▸ GIVEN PASSAGE:
########################################
Is there really a serial killer gene?
What determines whether a person makes a go of their life or goes off the rails? Extreme cases can provide some answers. Forensic psychologist Professor Jérôme Endrass investigates why people become murderers.
Mr Endrass, you work in the field of forensic psychology. What does your job involve exactly?
Forensic psychologists work with violent and sexual offenders to minimise the risk they pose to others. We also plan interventions to reduce the risk of them offending again . These investigations are complex and the therapies lengthy. They are used mostly for people who pose a high risk.
Are there cases where you say “what that person did was unavoidable?”
Some people can be identified as a very high risk based on their personality. This could be psychotic patients, for example, who hear voices. If they also have a history of violence, then serious trouble is virtually preprogrammed. Then there are others who have psychosis, plus a severe form of personality disorder called psychopathy. Most people with these pronounced risk characteristics go on to commit crimes. However, not all murderers are mentally ill, and the vast majority of mentally ill people are never violent. We have to avoid stigmatisation.
You mentioned previous history: how does a person’s environment affect their actions? Could anyone of us become a murderer if unfortunate circumstances collide?
It often involves a combination of biology and external factors. If people with such a vulnerability grow up in a supportive environment, they are less likely to become violent. And vice versa: Growing up in a difficult environment but with no psychological predisposition, the likelihood of becoming violent is also only slightly increased. However, a problematic environment combined with a specific vulnerability creates the perfect storm. The murder rate in Switzerland is very low. If someone commits murder here, then a lot has gone wrong.
What are the typical personality traits that can lead to a perfect storm?
An antisocial personality, i.e. someone who is very impulsive and displays a lack of empathy, plays a key role here. Many of the offenders believe that rules and laws don’t apply to them. A lot of studies have been conducted on this group, with the results indicating that there is a significant biological component that is probably innate. But that’s not the only explanation.
########################################
▸ STORED DATA:
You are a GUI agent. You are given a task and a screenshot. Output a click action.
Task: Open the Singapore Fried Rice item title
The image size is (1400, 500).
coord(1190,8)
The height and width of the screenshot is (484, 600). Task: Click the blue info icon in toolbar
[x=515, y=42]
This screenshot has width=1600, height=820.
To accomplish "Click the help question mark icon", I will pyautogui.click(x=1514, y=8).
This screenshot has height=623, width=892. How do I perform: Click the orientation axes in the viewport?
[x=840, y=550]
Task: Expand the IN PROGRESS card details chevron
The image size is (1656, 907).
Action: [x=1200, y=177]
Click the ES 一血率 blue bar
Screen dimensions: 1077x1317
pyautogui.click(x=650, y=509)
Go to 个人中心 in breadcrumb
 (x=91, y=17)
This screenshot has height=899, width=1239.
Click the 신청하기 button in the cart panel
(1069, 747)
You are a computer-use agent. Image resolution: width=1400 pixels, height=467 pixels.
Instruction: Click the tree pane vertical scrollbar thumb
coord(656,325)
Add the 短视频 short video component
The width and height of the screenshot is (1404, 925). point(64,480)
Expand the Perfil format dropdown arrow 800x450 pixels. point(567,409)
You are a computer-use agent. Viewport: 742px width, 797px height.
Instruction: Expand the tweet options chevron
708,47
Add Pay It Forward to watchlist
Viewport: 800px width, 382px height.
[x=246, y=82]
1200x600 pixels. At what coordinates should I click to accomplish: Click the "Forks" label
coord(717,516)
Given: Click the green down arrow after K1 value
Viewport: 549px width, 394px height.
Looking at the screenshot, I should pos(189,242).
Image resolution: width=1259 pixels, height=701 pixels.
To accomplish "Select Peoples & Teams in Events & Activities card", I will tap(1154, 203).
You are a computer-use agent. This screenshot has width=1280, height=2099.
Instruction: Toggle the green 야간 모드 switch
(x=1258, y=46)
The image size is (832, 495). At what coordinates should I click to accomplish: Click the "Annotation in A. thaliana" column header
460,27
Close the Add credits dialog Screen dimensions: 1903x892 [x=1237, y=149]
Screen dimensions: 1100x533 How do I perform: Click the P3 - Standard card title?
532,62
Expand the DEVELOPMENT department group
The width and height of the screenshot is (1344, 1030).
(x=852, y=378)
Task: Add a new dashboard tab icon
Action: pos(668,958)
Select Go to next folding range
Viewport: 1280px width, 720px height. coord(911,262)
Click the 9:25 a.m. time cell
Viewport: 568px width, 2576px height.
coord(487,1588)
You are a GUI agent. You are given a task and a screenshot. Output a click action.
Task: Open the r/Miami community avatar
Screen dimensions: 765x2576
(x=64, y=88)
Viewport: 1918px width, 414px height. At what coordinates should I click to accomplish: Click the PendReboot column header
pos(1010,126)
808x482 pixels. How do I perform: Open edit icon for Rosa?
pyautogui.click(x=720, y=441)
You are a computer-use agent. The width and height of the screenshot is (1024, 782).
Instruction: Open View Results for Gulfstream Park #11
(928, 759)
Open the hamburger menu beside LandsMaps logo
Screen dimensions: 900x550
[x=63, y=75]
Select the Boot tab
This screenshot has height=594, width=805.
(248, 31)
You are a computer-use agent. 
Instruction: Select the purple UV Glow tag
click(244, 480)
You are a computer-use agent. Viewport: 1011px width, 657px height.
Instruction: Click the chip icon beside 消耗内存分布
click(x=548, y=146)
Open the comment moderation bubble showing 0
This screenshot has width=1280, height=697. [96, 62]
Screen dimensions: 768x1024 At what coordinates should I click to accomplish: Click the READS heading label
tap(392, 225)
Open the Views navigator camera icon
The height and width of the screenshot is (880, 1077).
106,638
########################################
▸ QUESTIONS:
(a) Rewrite the paragraph in the interview that begins "It often involves a combination of biology and external factors" as a short bulleted list. Keep its main facts.
(b) List everything the interviewer asks Professor Endrass in the interview. Quote each sentence or clause that ends in a question mark.

▸ WRITTEN ANSWERS:
(a)
- Violence usually comes from a combination of biology and outside factors.
- People with a vulnerability who grow up in a supportive environment are less likely to become violent.
- A difficult upbringing without a psychological predisposition raises the likelihood of violence only slightly.
- A problematic environment combined with a specific vulnerability creates the "perfect storm."
- Switzerland's murder rate is very low, so a murder there means a lot has gone wrong.

(b)
1. "What does your job involve exactly?"
2. "Are there cases where you say “what that person did was unavoidable?”"
3. "how does a person’s environment affect their actions?"
4. "Could anyone of us become a murderer if unfortunate circumstances collide?"
5. "What are the typical personality traits that can lead to a perfect storm?"